Gaziantep’te "28 Şubat ve FETÖ Yargısı Mağduru Aileler İnsiyatifi" bir basın açıklaması yaparak haksız yere cezaevine konulduklarını ve 20 yılı aşkın süredir bırakılmadıklarını belirttikleri yakınları için adalet çağrısı yaptılar.
Gaziantep’te Cuma namazı sonrası bir araya gelen ve Ulu Camii önünde kitlesel bir basın açıklaması yapan 28 Şubat ve FETÖ Yargısı Mağduru Aileler İnsiyatifi Gaziantep Şubesi, yıllardır geciktiğini belirttikleri adaletin yerini bulmasını istediklerini açıkladı. Gaziantep Şube Başkanı Adem Kılınç’ın okuduğu bildiriyle yetkili mercilere çağrıda bulunan mağdurların aileleri cezaevinde bulunan yakınlarına haksızlık yapıldığını belirtti.
Adem Kılınç’ın okuduğu bildiride, "90’lı yıllarda başlayan ve 28 Şubat’la devam eden o karanlık dönemde emniyette, yargıda, orduda ve istihbarat teşkilatında örgütlenen, birçok kurumda gücü ele geçiren FETÖ ve Ergenekon tipi karanlık yapıların, emperyalist güçlerle işbirliği içindeki çetelerin kendilerine, şeytani plan ve projelerine engel gördükleri İslami kesime, dindarlara yönelik büyük kumpaslar kuruldu.
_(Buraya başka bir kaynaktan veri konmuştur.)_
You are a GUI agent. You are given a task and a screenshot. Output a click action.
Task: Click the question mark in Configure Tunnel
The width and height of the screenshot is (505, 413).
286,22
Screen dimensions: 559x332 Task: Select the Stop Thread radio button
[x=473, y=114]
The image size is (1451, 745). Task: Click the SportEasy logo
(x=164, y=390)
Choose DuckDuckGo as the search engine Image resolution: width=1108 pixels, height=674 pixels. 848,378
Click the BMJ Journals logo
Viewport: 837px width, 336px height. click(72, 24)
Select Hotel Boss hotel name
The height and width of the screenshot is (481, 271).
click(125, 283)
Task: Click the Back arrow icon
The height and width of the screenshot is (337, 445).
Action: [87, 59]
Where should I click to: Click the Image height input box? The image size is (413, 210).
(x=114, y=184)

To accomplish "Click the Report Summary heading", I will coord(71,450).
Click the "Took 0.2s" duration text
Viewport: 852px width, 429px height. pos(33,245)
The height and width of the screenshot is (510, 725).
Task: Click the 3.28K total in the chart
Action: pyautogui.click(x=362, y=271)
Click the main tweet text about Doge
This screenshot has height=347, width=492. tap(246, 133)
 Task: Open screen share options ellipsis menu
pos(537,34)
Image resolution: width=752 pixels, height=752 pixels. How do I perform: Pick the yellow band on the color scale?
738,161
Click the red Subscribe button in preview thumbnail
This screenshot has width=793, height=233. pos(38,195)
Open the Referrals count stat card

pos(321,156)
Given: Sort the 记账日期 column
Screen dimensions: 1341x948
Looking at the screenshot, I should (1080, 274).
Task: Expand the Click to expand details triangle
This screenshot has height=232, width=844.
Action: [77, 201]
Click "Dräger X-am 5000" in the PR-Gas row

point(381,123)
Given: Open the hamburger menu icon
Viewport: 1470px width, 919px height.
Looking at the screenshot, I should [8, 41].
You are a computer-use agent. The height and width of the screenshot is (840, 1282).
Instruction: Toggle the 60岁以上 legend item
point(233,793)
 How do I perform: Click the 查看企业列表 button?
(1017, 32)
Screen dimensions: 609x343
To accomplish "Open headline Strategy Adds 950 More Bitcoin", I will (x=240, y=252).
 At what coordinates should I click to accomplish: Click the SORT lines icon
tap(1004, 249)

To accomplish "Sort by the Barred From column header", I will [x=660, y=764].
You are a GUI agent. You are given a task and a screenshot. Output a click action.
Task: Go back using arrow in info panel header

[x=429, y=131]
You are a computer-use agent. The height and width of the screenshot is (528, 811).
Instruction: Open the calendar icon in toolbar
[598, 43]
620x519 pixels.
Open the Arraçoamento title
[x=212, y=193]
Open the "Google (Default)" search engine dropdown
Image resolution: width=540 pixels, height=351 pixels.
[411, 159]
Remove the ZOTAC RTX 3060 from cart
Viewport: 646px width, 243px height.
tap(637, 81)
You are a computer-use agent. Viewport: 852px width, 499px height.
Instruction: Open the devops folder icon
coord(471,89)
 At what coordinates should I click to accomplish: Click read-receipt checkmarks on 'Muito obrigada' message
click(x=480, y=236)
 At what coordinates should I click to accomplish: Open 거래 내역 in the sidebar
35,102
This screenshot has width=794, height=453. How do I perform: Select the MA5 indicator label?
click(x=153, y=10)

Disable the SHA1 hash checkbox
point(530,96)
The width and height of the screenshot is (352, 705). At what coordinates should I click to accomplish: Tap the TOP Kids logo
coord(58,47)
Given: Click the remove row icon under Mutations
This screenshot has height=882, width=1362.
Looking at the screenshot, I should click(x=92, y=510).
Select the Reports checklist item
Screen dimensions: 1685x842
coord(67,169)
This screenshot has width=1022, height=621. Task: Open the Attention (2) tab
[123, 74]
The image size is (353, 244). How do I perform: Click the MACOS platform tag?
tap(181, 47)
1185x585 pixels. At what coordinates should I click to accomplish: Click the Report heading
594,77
Özellikle FETÖ’nün, yaymaya çalıştığı sahte din anlayışına karşı halkı aydınlatıp bilinçlendiren İslami camia ve cemaatleri sindirmeye yönelik şeytanın aklına bile gelmeyecek kirli tuzaklara, sinsi hilelere başvuruldu. FETÖ ve 28 Şubat cuntacılarının baskı ve kumpasları en çok bölge illerinde hissedildi. İslami camianın kültürel faaliyetlerle, irşad ve tebliğle halkı uyandırma, bilinçlendirme, aydınlatma çabasına tahammül edemediler ve iş birliği içindeki taşeron örgütleri İslami camianın üzerine saldılar. Birçok dindarı, suçu İslam’ı insanlara anlatmak olan birçok davetçiyi vahşice işkencelerle katlettiler. Kadın, çocuk demeden, özellikle bölge illerinde masum dindarların kanını döktüler. Taşeron örgütlerin İslami camiayı sindirmekte başarısız olduğunu gören FETÖ ve 28 Şubat cuntasının, denetimleri altında olan polis, asker ve hakimleri harekete geçirerek gülünç denilebilecek bahanelerle on binlerce dindara yönelik bir tutuklama furyası başlattılar. O yıllarda 20 binden fazla mütedeyyin insanın gözaltına alındığını, binlercesinin işkencelerden geçirildiğini, işkenceler altında şehit olan kimi gençler oldu, binlerce Müslüman’ın haksız ve hukuksuz yere gençlik yıllarını zindanlarda geçirdi. Bu insanlardan bazılarının uzun yıllar zindanda kalmanın ve çok kötü koşullarda yaşamanın sonucunda hastalandılar, bu insanlardan zindanda vefat edenlerin veya tahliyelerinden kısa bir süre sonra acılara dayanamayıp Yüce Rahman’a kavuşanlar oldu" ifadeleri kullanıldı.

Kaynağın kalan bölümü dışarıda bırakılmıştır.